Grand Junction recovery process continues following deadly storm

GRAND JUNCTION, Tenn. — It’s been a little over a month since April’s tornado outbreak.

In the early morning hours of April 3, the town of Grand Junction was hit by an EF-3 tornado.

Friday, a WBBJ 7 Eyewitness crew visited to follow up with residents to check on the clean up effort.

Much of the downtown area, including city hall, is heavily damaged, with windows blown out, roofing torn away and bricks sheared off the sides of buildings.

One Grand Junction resident was able to give us an update.

“There was the Baptist Relief Association that came out with chainsaws and men, and came out with backhoes and track hoes and all that, and they cleared everyone’s driveways and then all the streets. Then the rapid response Amish and Mennonite ministry, and within the first few days, everything was drivable in our town,” said Vince McCalip, Grand Junction resident.

McCalip also told us that the morning after the tornado struck, deputies with Hardeman County Sherriff’s Department and officers from Tennessee Highway Patrol were out with chainsaws helping residents.

FEMA has promised reimbursement to the town when the working crews are paid by the town.

We asked McCalip how his situation was, and he says he is one of the few that received only little damage.

“We were out of electricity at my house for about four days.

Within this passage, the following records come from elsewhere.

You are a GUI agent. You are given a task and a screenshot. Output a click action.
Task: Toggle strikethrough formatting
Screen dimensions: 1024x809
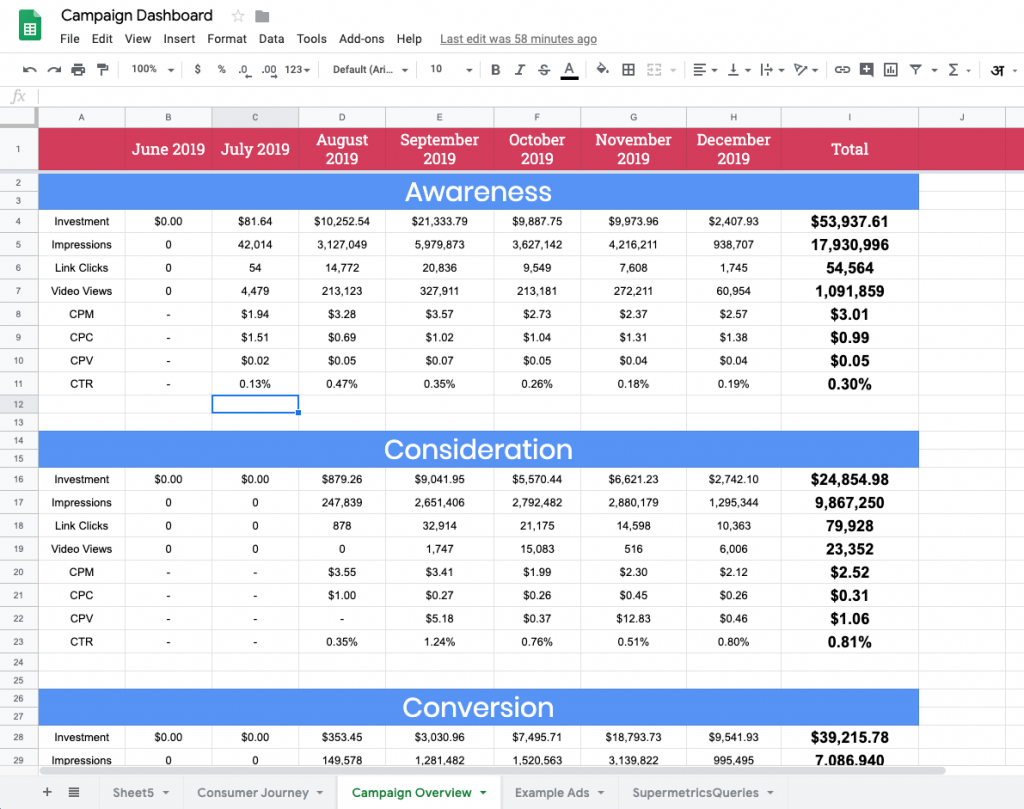click(x=544, y=70)
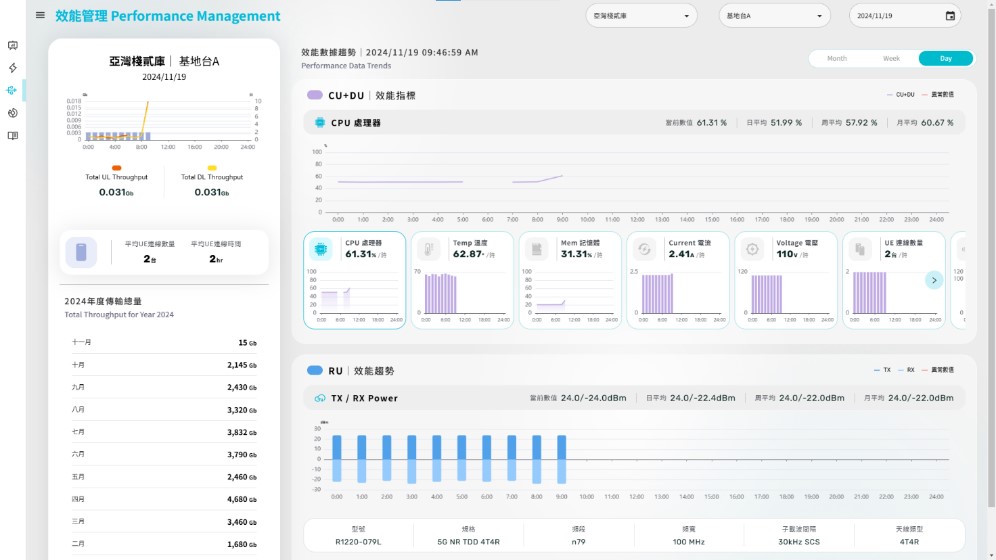Open the 亞灣棧貳庫 site dropdown
Image resolution: width=996 pixels, height=560 pixels.
[641, 16]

The storm  — it seems like we woke up on a Thursday morning and everything was torn up and by Sunday, after church, the electric department had had us hooked back up,” said McCalip.

Parts of Madison Avenue near the library and the town’s tornado safe room were the least damaged parts of town.

The tornado injured two and killed two on its path between Slayden, Mississippi and the community of Hebron also in Hardeman County.